I would rather much prefer if use_memoization were instead implemented as a
functor parameter of ParseModel.Make, i.e. as a field of ParseModel.Config.
This way, each parser instance's caching configuration is immutable, local, and
there's no risk of forgetting to set that flag in the correct order, because
the type system will tell you.
For jerd itsel, the key issue is that some internal lib/herd modules
(e.g. lib/interpreter and herd/getModel) instantiate their own parsers via
ParseModel.Make, so we need a way to control or disable their caching. If
caching becomes a functor parameter, we can thread that flag through their
config types (e.g. add use_memoization to Interpreter.Config) and pass it along
when they build their ParseModel.Make instance. This way, jerd can disable
caching for herd invocations by setting the appropriate value in Config
here.
PS: nitpick, but personally I would say use_cache rather than
use_memoization, as in my experience "memoization" usually implies the
function being memoized is deterministic.
PS2: not in scope for this PR, but in the future, if more fine-grained control
over caching is needed, it could also be worth exploring some refactoring
around ParseModel so that the cache reference is created per-instance
(i.e., every invocation of ParseModel.Make creates its own cache reference
that is specific to that parser), rather than once globally.
OCaml version
It seem that on opam switches using an older versions of the OCaml compiler, there ends up being a conflict between zarith 1.13 (needed for lib/SVEScalar.ml) and zarith_stubs_js (needed by herd-www). I think we should at least add a note to the README that the project will only build on newer compilers (I think it has to be at least >=4.14.0 judging from here).
Cat links in the web UI
Maybe I'm making some mistakes in the build process, but I couldn't quite get the links to the cat files to work.
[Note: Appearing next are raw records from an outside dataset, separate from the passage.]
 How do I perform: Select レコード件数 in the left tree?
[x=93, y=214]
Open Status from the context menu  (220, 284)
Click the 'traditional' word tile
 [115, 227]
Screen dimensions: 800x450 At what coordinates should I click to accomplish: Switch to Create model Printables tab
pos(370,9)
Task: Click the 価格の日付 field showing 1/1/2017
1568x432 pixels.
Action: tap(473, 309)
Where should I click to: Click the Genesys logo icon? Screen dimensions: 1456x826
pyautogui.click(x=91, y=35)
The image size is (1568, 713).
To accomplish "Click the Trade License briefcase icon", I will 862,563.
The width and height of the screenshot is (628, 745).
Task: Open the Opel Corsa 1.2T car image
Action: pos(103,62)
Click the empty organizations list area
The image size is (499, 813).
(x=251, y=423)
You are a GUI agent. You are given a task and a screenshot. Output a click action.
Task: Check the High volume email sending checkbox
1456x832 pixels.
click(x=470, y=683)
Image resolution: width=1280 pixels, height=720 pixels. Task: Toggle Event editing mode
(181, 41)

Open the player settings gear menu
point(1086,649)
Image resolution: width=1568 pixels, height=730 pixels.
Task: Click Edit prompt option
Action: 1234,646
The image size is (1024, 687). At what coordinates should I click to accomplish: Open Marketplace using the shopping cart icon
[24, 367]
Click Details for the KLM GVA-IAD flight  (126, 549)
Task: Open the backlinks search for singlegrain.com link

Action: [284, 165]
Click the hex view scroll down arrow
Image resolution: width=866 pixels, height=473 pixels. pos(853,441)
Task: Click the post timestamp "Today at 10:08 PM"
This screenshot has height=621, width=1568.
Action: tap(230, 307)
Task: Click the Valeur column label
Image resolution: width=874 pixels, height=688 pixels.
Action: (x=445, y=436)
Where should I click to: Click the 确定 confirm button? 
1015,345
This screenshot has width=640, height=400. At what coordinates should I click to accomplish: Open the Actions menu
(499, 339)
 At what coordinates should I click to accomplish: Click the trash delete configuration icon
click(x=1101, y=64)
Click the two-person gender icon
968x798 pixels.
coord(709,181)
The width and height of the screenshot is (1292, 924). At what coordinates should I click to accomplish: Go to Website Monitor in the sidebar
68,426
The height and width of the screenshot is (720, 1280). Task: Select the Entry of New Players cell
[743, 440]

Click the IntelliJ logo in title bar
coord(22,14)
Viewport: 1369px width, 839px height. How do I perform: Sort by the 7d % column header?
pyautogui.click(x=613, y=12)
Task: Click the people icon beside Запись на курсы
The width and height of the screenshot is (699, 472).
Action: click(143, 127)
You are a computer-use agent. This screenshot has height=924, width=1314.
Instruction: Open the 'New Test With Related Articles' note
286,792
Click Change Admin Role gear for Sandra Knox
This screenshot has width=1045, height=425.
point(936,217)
I'm building and running with:
cd herd-www
make
cd www
python3 -m http.server
On localhost:8000, I can use the dropdown menu to select things like ArmARM-M.a/aarch64.cat, however when I click on the "Show me" button I get a link to http://localhost:8000/weblib/aarch64.cat.html no matter what version/snapshot of the model I select. I would assume the html page to be different based on the selected snapshot.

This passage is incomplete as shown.